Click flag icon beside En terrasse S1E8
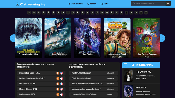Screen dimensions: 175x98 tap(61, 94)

______________________________

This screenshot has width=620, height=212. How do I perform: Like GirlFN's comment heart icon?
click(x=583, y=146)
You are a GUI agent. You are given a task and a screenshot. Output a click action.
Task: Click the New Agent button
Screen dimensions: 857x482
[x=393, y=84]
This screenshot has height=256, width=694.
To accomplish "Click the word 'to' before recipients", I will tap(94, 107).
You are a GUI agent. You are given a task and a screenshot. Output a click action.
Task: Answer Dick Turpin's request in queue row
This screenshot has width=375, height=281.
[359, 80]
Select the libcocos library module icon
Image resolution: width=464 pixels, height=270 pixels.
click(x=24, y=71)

______________________________

Copy the data above word for word, from the line containing "This screenshot has width=620, height=212." down to the line containing "will tap(94, 107).", including both of those lines.

This screenshot has width=620, height=212. How do I perform: Like GirlFN's comment heart icon?
click(x=583, y=146)
You are a GUI agent. You are given a task and a screenshot. Output a click action.
Task: Click the New Agent button
Screen dimensions: 857x482
[x=393, y=84]
This screenshot has height=256, width=694.
To accomplish "Click the word 'to' before recipients", I will tap(94, 107).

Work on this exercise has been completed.